EXERCISE DETAILS: Retype, word for word, the line holding "Screen dimensions: 600x424" and each line after it down to the end of the data; pictures are not copied.
◆ ◆ ◆ ◆ ◆ ◆ ◆
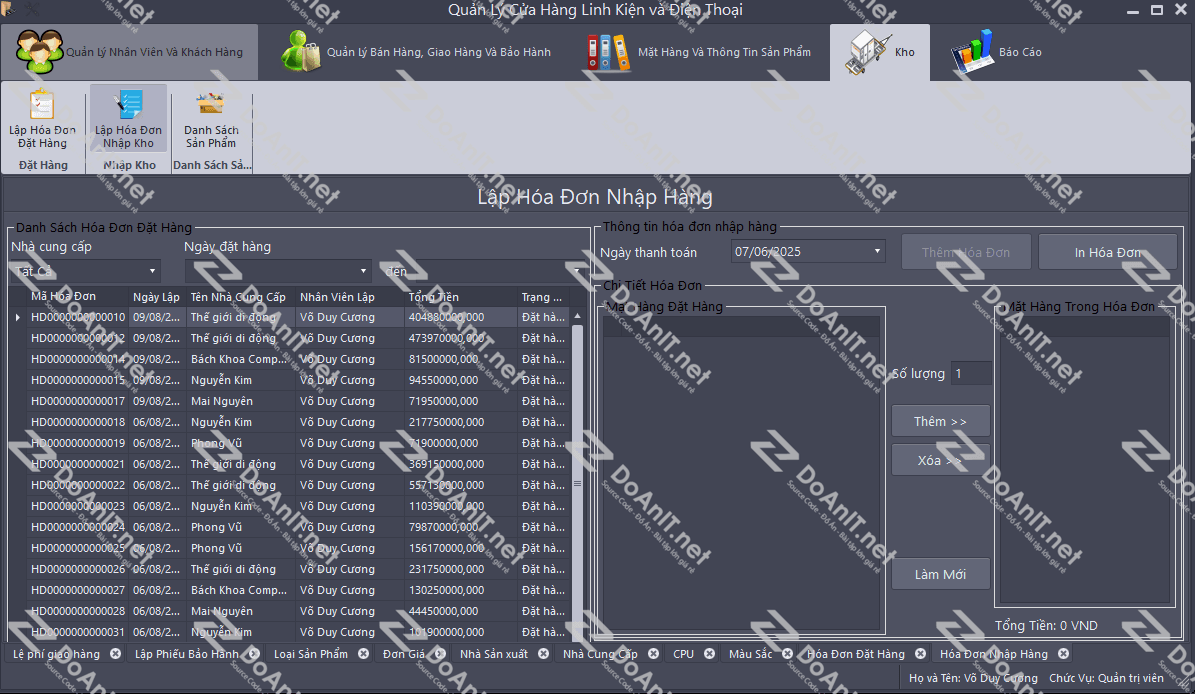Switch to the Hóa Đơn Đặt Hàng tab
Viewport: 1195px width, 694px height.
coord(855,654)
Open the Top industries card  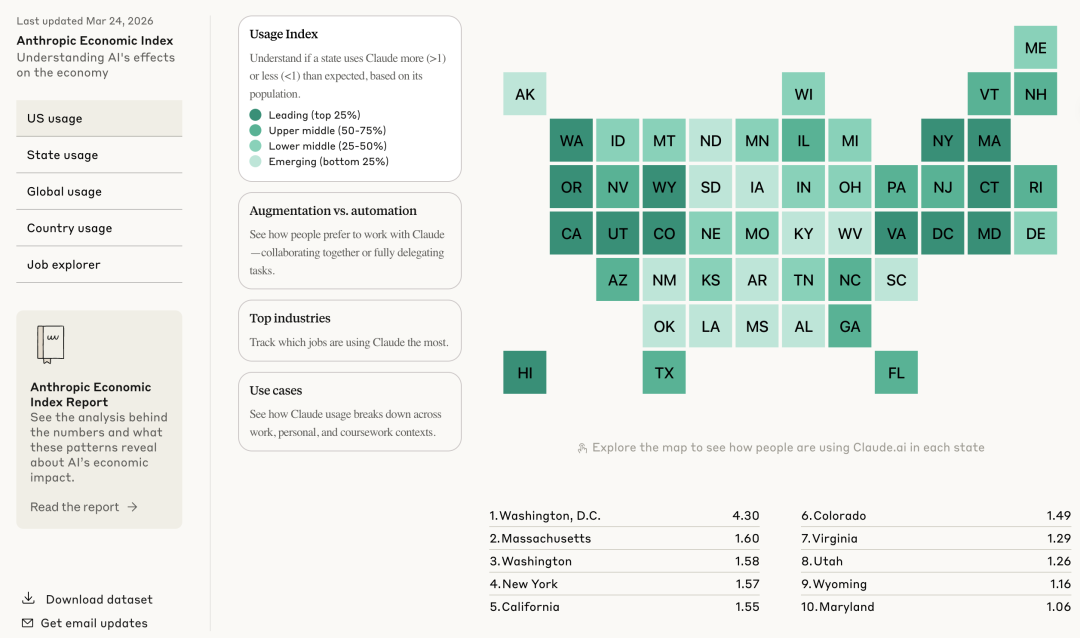(350, 330)
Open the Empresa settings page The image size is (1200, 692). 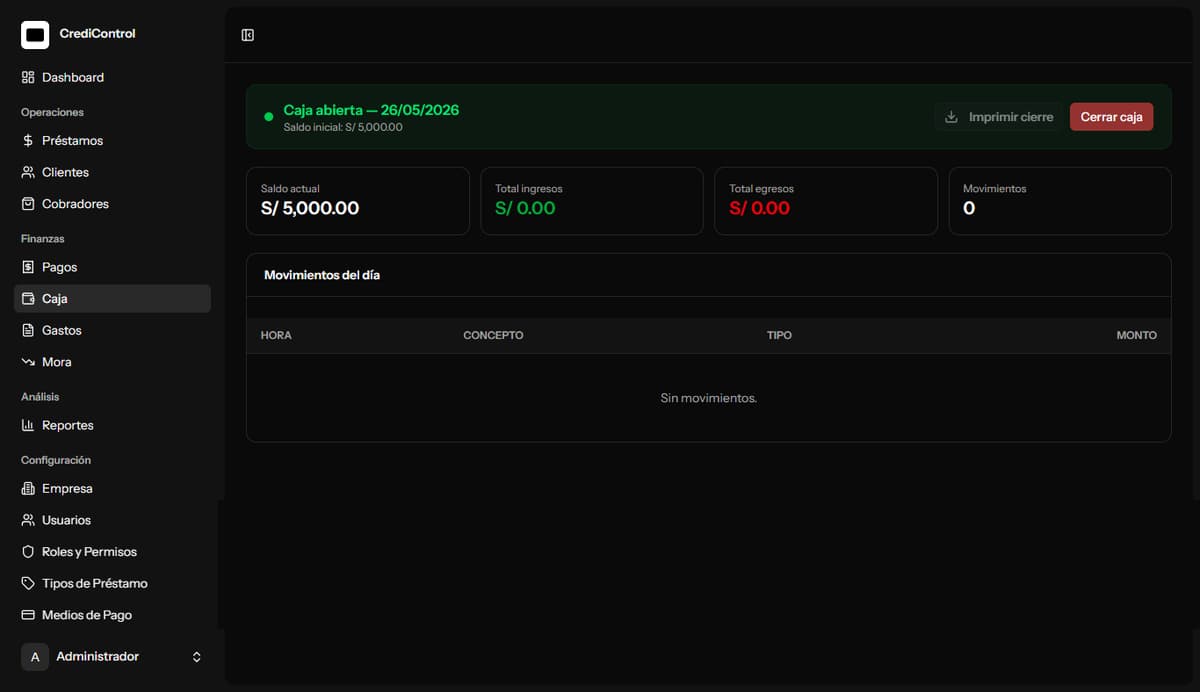point(112,489)
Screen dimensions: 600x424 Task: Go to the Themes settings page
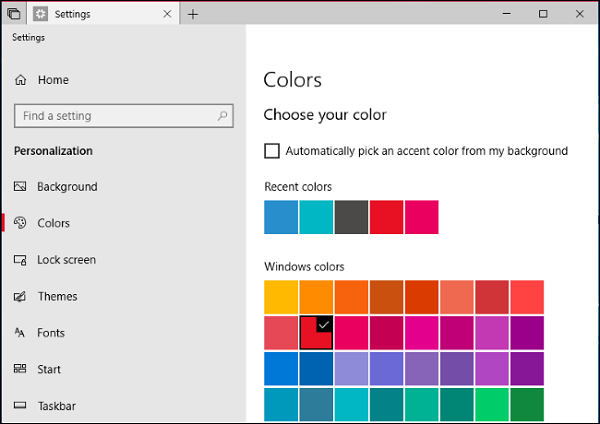[57, 297]
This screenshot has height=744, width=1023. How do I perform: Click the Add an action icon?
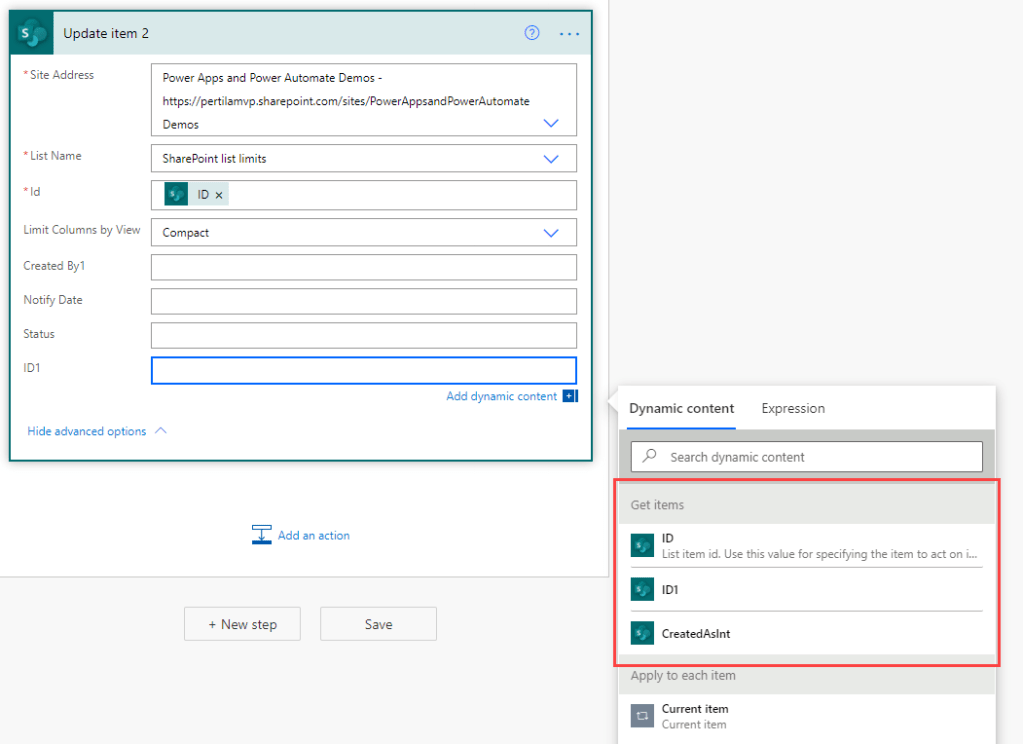coord(262,535)
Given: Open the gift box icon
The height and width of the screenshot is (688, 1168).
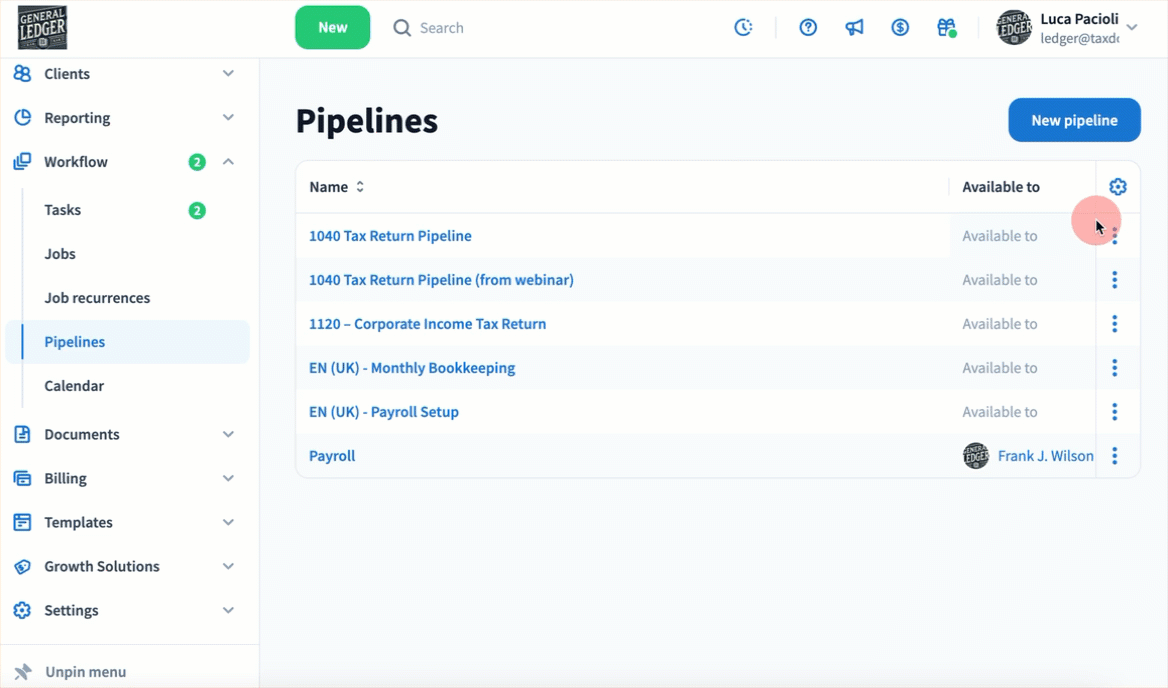Looking at the screenshot, I should pos(946,28).
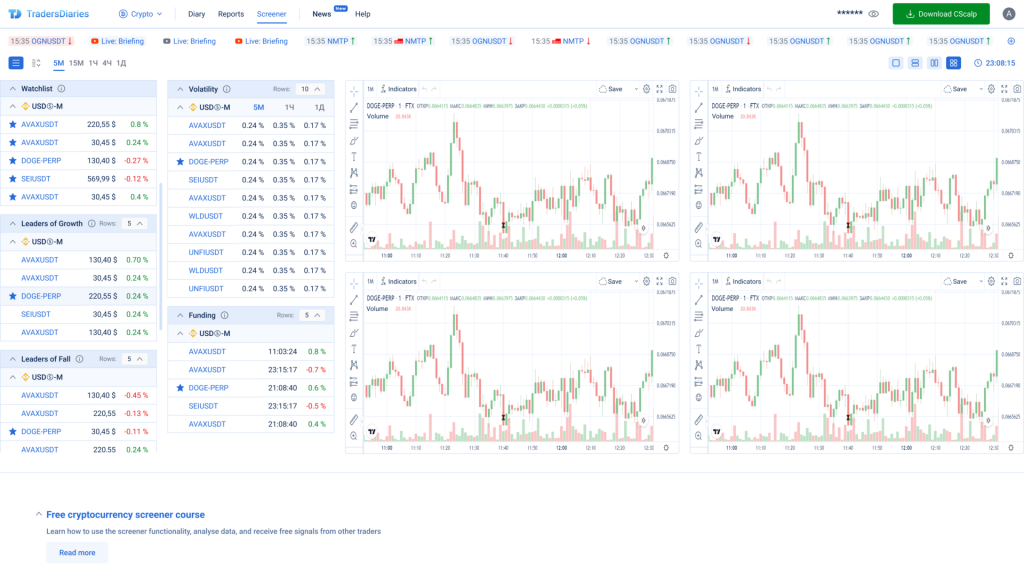Click the 23:08:15 clock display

1000,62
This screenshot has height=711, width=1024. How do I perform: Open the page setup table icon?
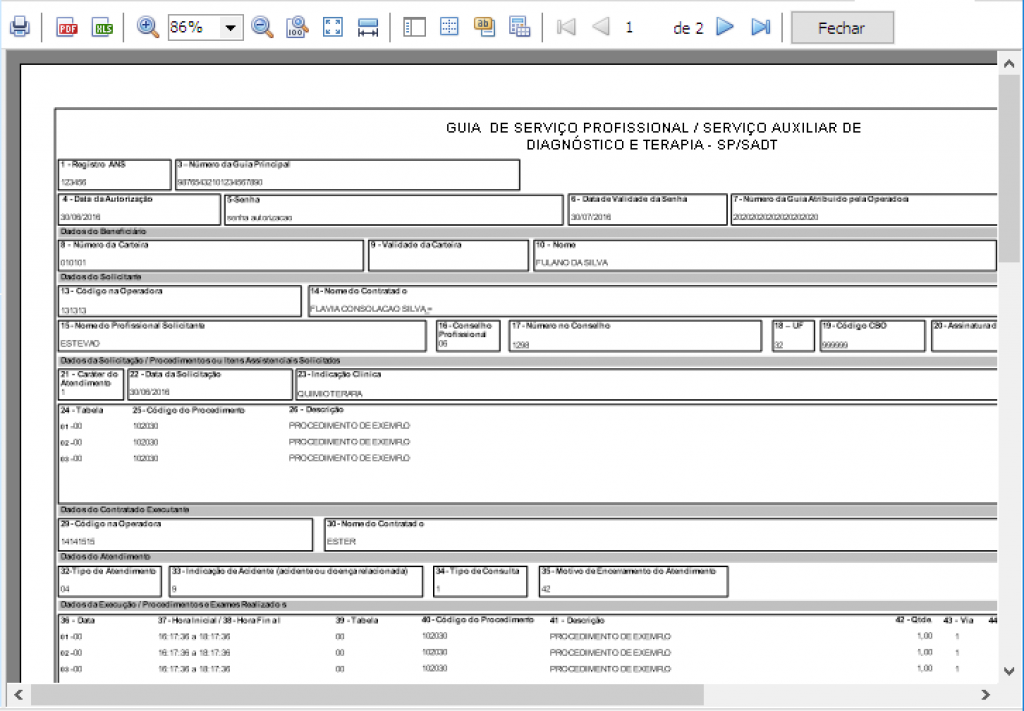(519, 28)
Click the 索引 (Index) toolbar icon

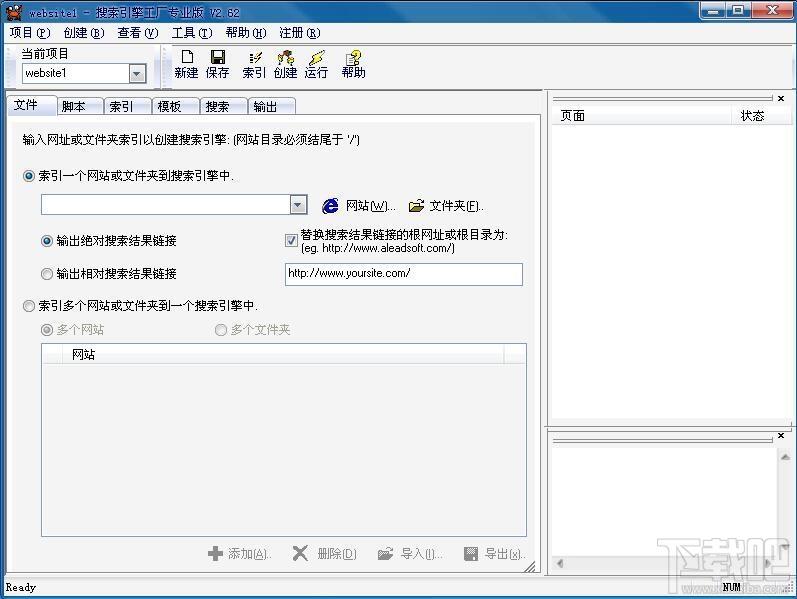coord(254,64)
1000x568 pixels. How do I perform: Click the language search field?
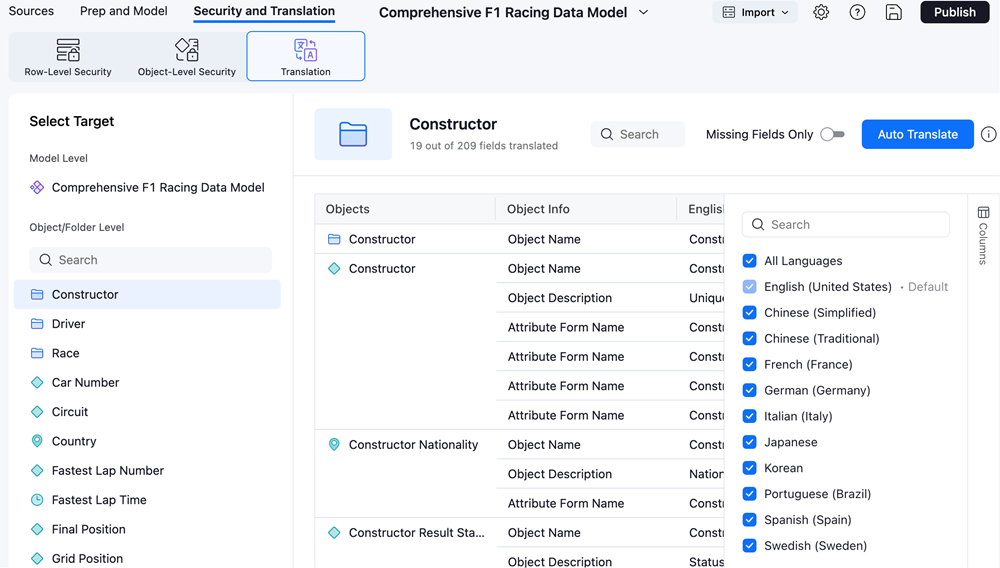[x=845, y=225]
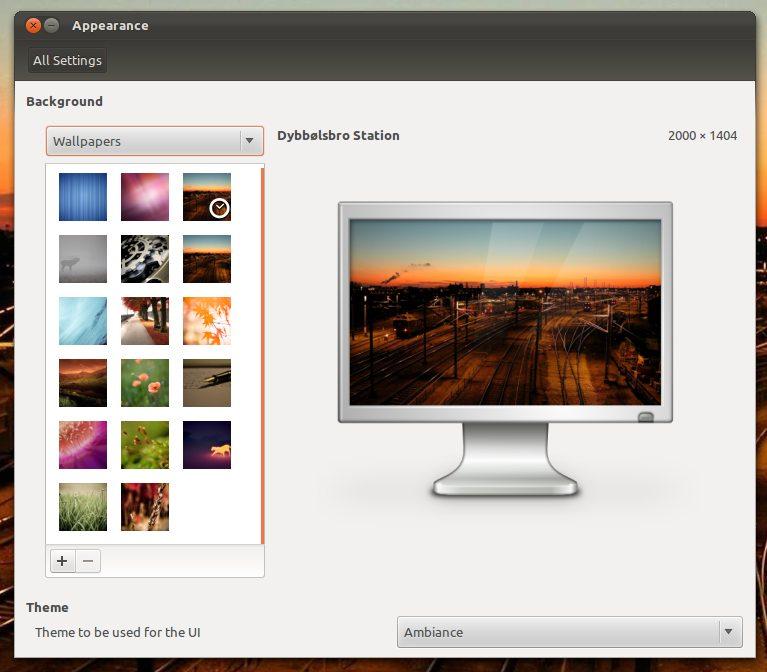The height and width of the screenshot is (672, 767).
Task: Select the blue striped wallpaper thumbnail
Action: [x=83, y=197]
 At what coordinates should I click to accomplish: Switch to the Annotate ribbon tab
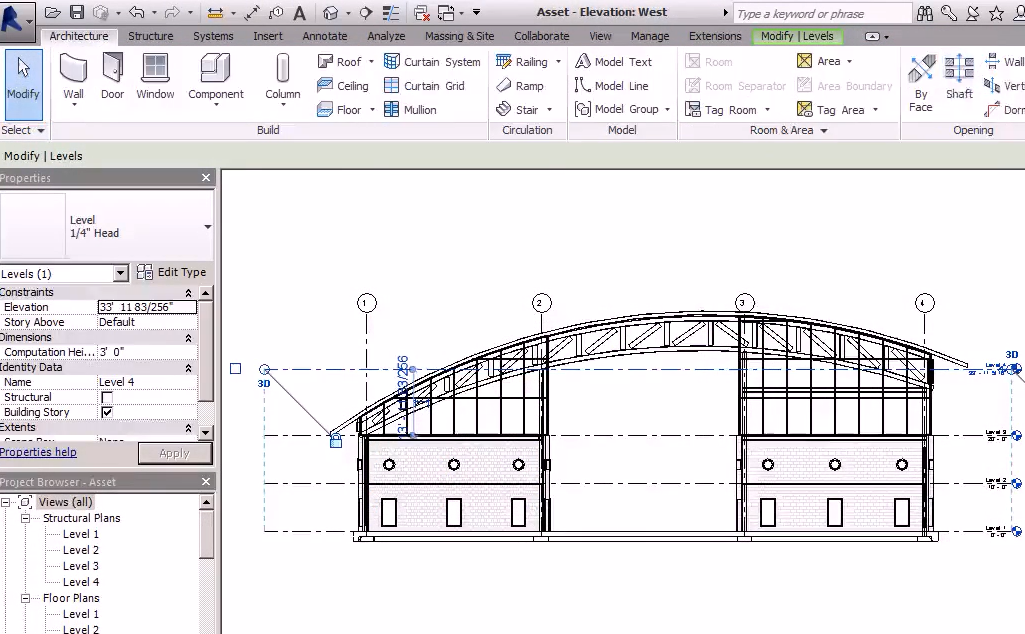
◆ ◆ ◆ ◆ ◆ ◆ ◆
WRITTEN REPLY:
Screen dimensions: 600x424 Task: Go to the Themes settings page
[57, 297]
This screenshot has height=744, width=1023. How do I perform: Click the Add an action icon?
coord(262,535)
Given: Open the gift box icon
The height and width of the screenshot is (688, 1168).
Looking at the screenshot, I should pos(946,28).
Click the 23:08:15 clock display

1000,62
This screenshot has height=711, width=1024. How do I perform: Open the page setup table icon?
(519, 28)
Click the 索引 (Index) toolbar icon

coord(254,64)
1000x568 pixels. How do I perform: Click the language search field?
[x=845, y=225]
The height and width of the screenshot is (672, 767).
Task: Select the blue striped wallpaper thumbnail
Action: [x=83, y=197]
 At what coordinates should I click to accomplish: Switch to the Annotate ribbon tab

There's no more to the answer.